Banca di Asti ottiene un riconoscimento nazionale per il proprio impegno nella sostenibilità. L’istituto ha ricevuto la menzione speciale della giuria al Premio ABI Innovazione nei Servizi Bancari 2026 per il progetto “Da cava abbandonata a impianto fotovoltaico e bosco didattico” .

L’iniziativa ha portato alla riqualificazione di un’area dismessa in località Valgera, alle porte di Asti, trasformata in uno spazio multifunzionale capace di coniugare produzione di energia pulita, tutela della biodiversità e attività educative .

L'impianto fotovoltaico realizzato su una cava dismessa.
L’impianto fotovoltaico realizzato su un’area dismessa.

Il progetto si basa su un approccio integrato: da un lato è stato realizzato un impianto fotovoltaico da 1 MW, in grado di coprire il fabbisogno energetico della sede centrale della banca attraverso un sistema di autoconsumo a distanza; dall’altro è nato un bosco didattico, pensato come luogo di educazione ambientale per scuole, famiglie e cittadini .

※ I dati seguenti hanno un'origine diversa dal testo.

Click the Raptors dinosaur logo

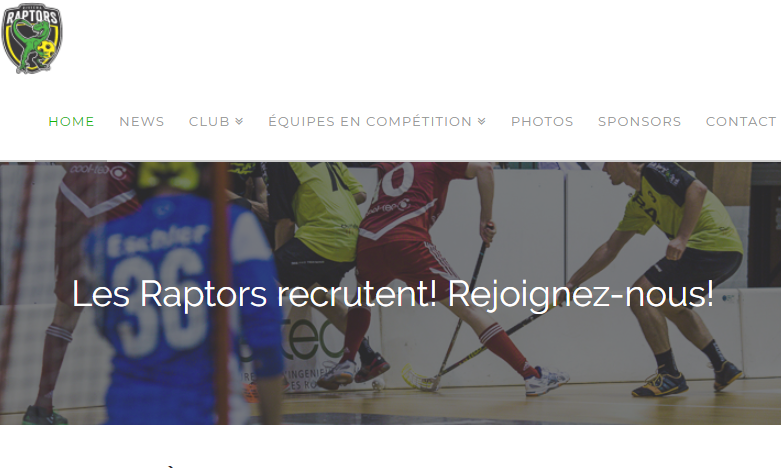pos(32,38)
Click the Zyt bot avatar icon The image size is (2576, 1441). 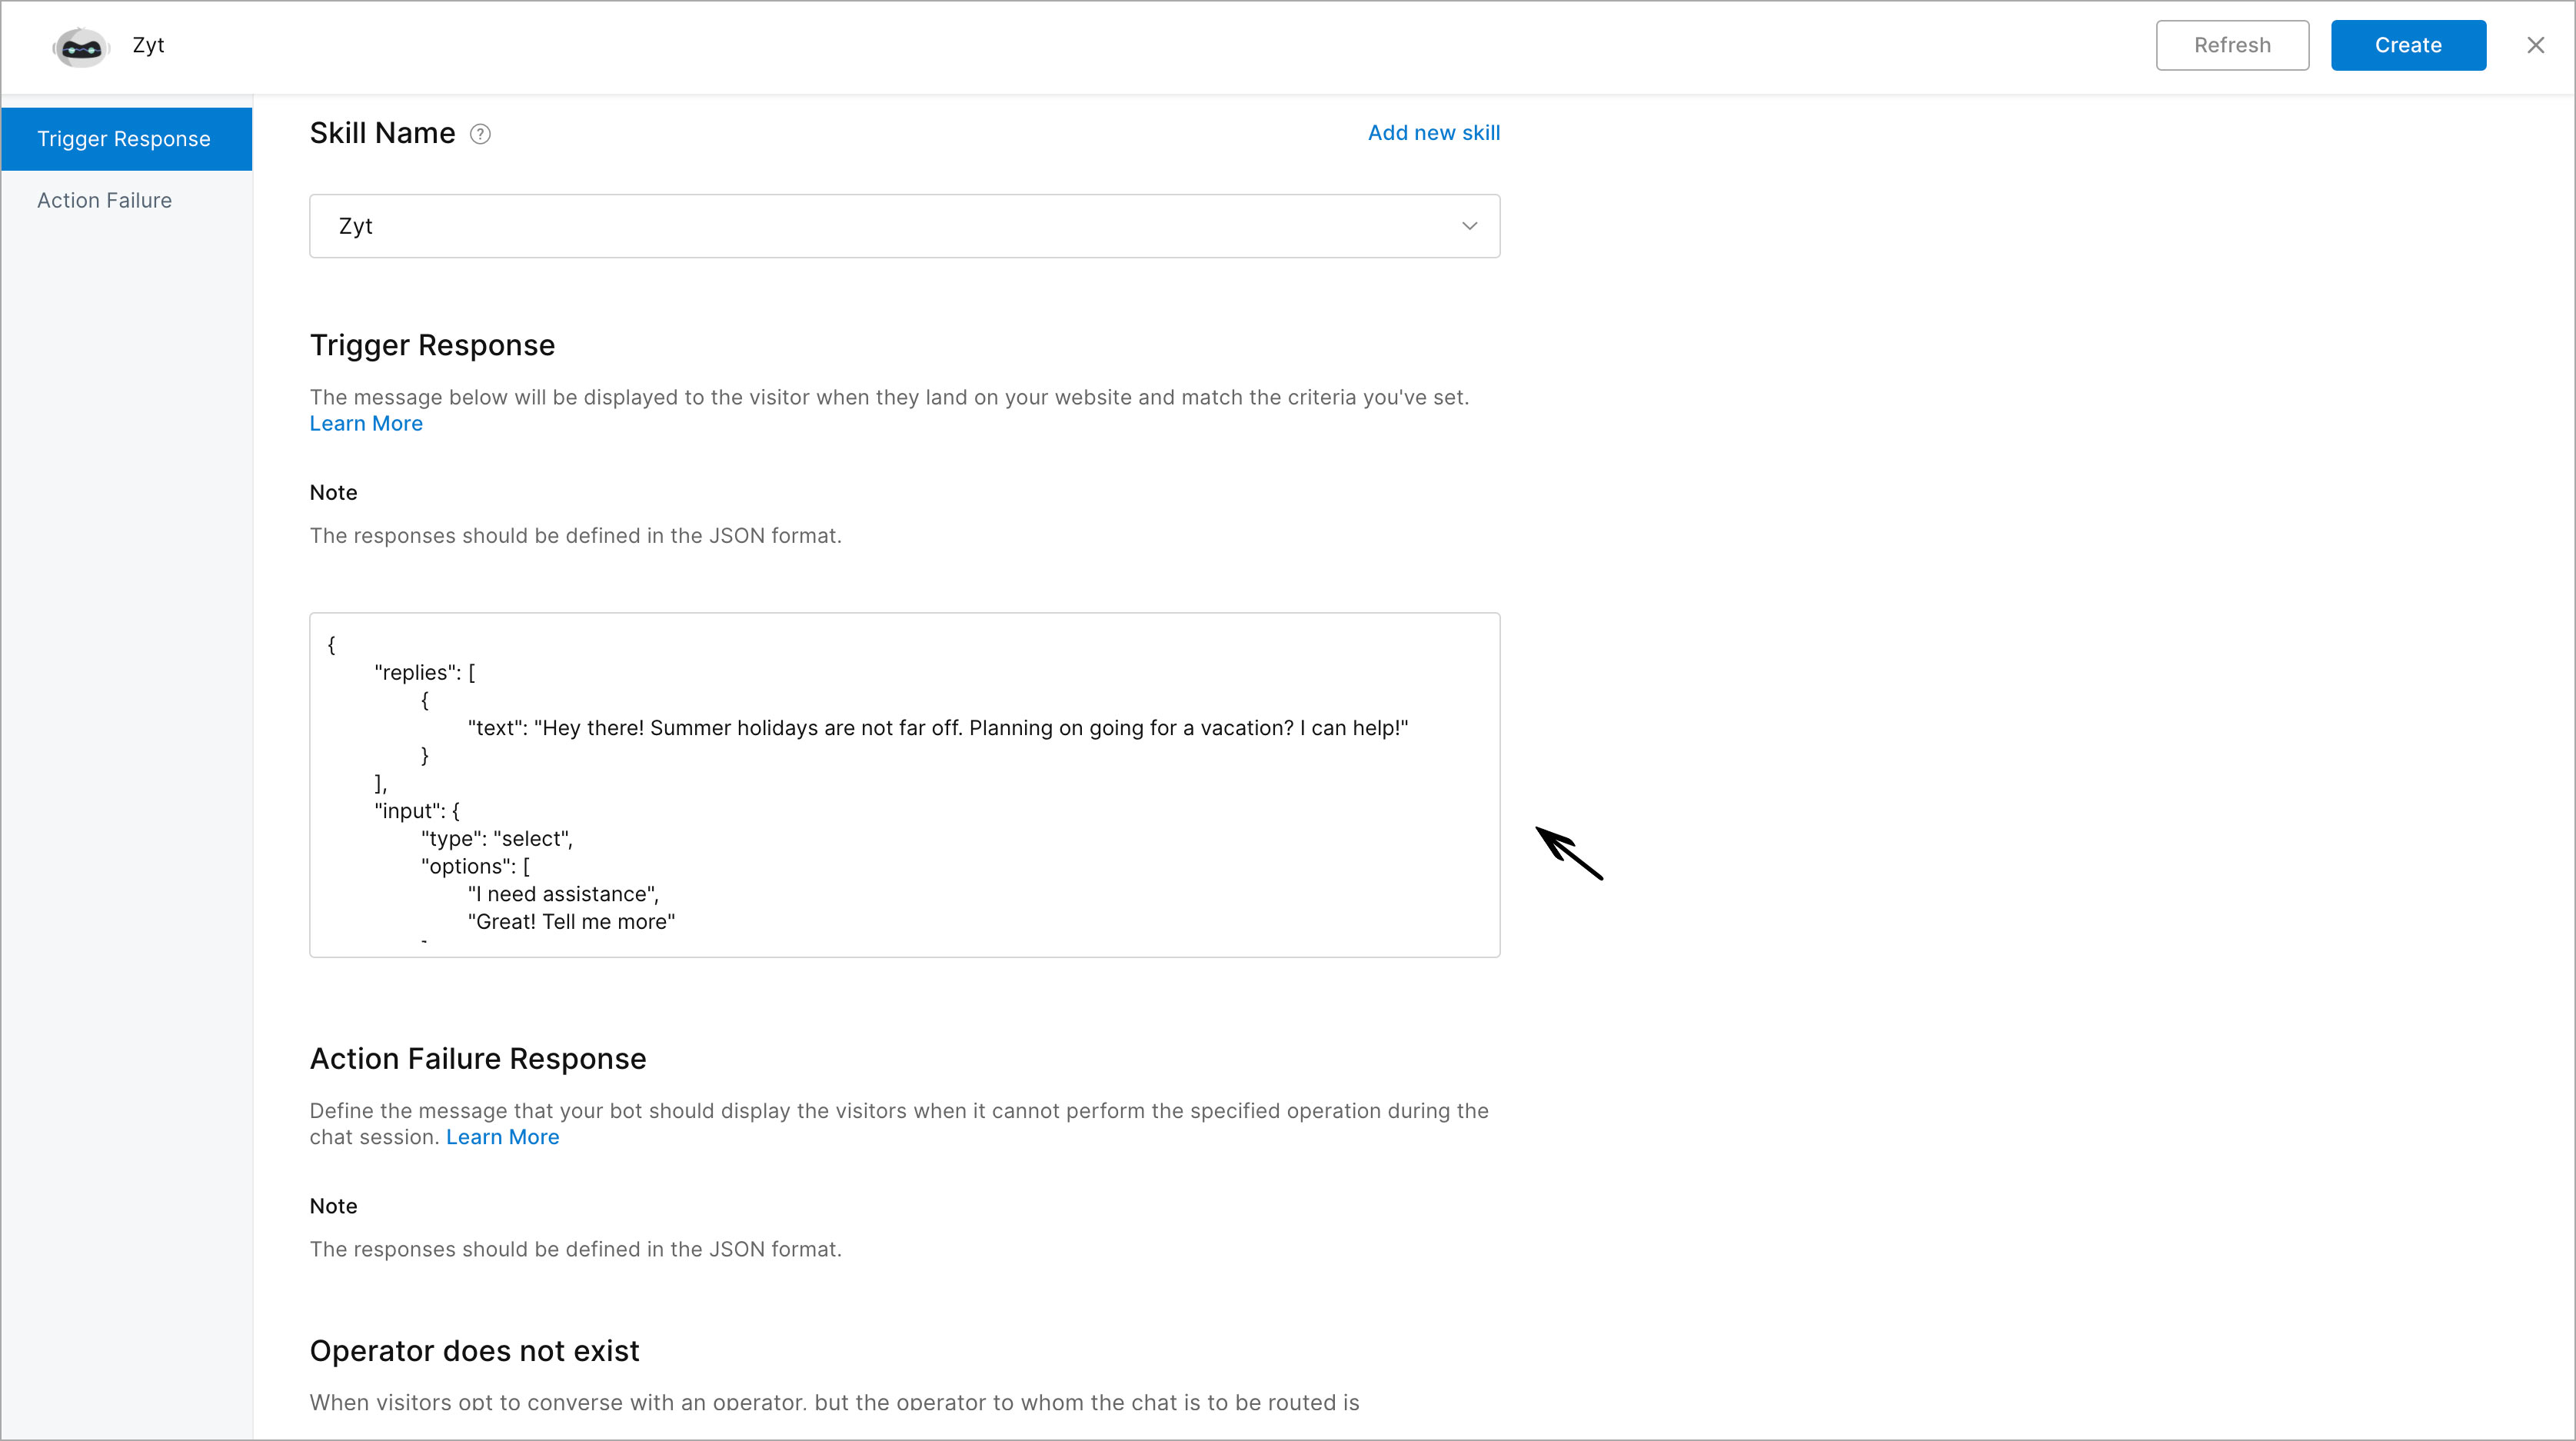80,46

Accanto alla produzione energetica, l’area è stata arricchita con percorsi educativi e installazioni dedicate alla biodiversità, con spazi per insetti e fauna locale, configurandosi come un ambiente vivo e in evoluzione. Un progetto che punta a sensibilizzare le nuove generazioni e a diffondere una cultura della sostenibilità.

«Questo riconoscimento conferma il valore di un progetto che unisce innovazione, sostenibilità e attenzione alla comunità», ha commentato Alberto Vercesi, responsabile Servizio IT e Immobiliare della banca, sottolineando come l’iniziativa rappresenti una tappa di un percorso più ampio orientato alla transizione ecologica .

Oltre al valore ambientale, il progetto si distingue anche per l’impatto sul territorio: la cava dismessa è stata restituita alla comunità come spazio fruibile, integrato nel paesaggio e capace di generare benefici concreti, dalla riduzione delle emissioni alla promozione della biodiversità, fino alla creazione di opportunità educative. Un modello replicabile che dimostra come la rigenerazione di aree degradate possa diventare una leva strategica per lo sviluppo sostenibile.